Sad that I had come to Maputo too late to see the Mambas play at Machava, I wrote a friend shortly after the Tanzania match who had been to a World Cup qualifier there some years previously. I’d heard a rumor, incorrect as it turned out, that the old stadium was to be demolished. “I’m not sure that Machava can actually be ‘torn down’,” wrote my friend, “since it was just a hole in the ground to begin with. Perhaps it can be filled in.”
The replacement of venues whose crumbling terraces are layered thick with national history by soulless flat-pack “friendship” stadiums is not unique to Mozambique. In the 1960s, Lusaka got Independence Stadium. Nowadays, Zambia’s Chipolopolo (copper bullets) play their games at the new Levy Mwanawasa Stadium, which looks an awful lot like Zimpeto and happens to have been built in Ndola, an industrial town close to many of the country’s most important mines.
From this year, Malawi’s national team, the Flames, will play home matches in Lilongwe, a gridded city of embassies and fenced-off NGO headquarters, rather than the commercial capital Blantyre, where the national team has always played since Malawi’s independence.
Nowadays, nobody would design a sports venue that looked remotely like Kamuzu stadium.
Lilongwe’s Kamuzu Stadium was named after Kamuzu Banda, the eccentric Chicago-educated family doctor who ruled Malawi as a one party state for thirty years. The Rangeley Stadium constructed in the 1950’s took its name from a British colonial administrator. For a few brief years following independence in 1964 it was known as the National Stadium, before Banda purged all political opposition and set about transforming the country into his personal fiefdom: major highways, hospitals, schools and of course the national stadium were all named after him. After Kamuzu was voted out and multiparty democracy installed in 1994, the new president Bakili Muluzi renamed everything that had borne Kamuzu’s name as a way of exorcizing the decades-long cult of personality that had set in. But Muluzi himself liked having institutions named after him, and soon the re-christened Chichiri Stadium was the home ground of the Bakili Bullets. When Muluzi was replaced by Bingu wa Mutharika, who liked to style himself as a kind of second Kamuzu, the venue was renamed Kamuzu Stadium after the self-professed “lion of the nation” and the Bakili Bullets became the Big Bullets.

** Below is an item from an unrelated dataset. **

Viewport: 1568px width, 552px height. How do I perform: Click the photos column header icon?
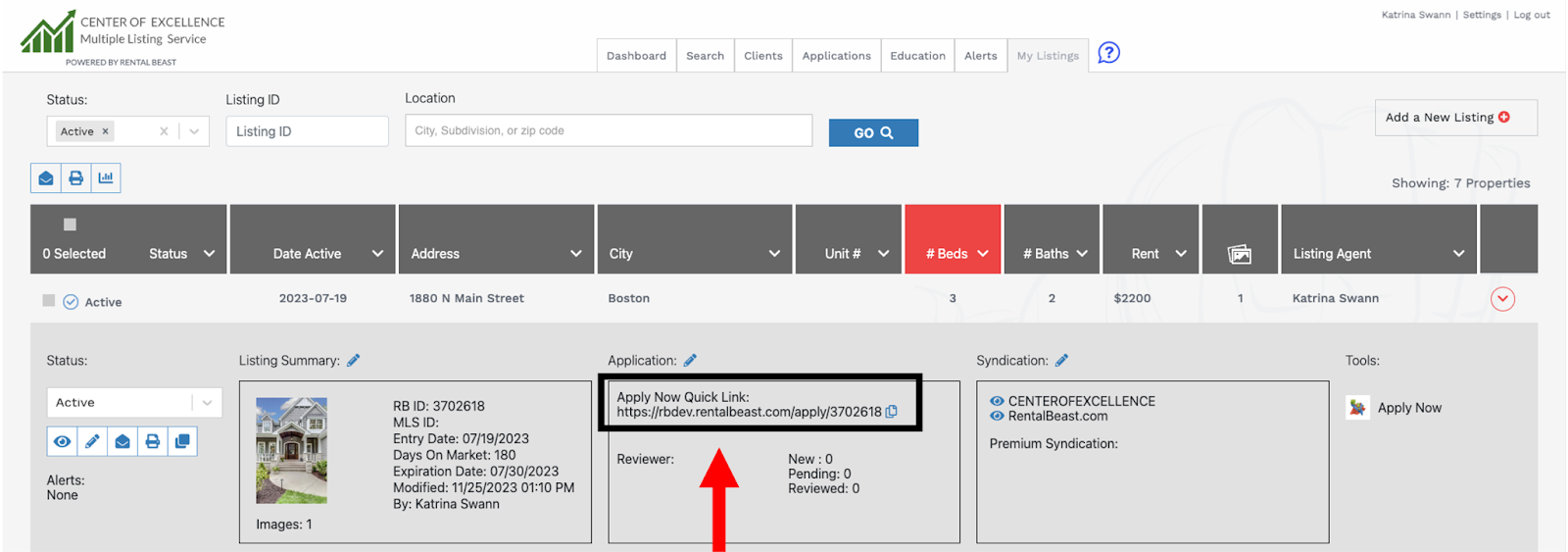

The old stadium is formed by a low grandstand and six gently sloping massive concrete slabs with large steps cut into them, and it holds anything from 50,000 to 100,000 people, despite having one end where there is no kind of structure at all, just a large rusty billboard and a few trees. There are no seats, except in a small VIP section stacked with pricey-looking chairs and sofas that index the relative potency of the backsides sitting on them by the quality of their upholstery. Nowadays, nobody would design a sports venue that looked remotely like Kamuzu stadium.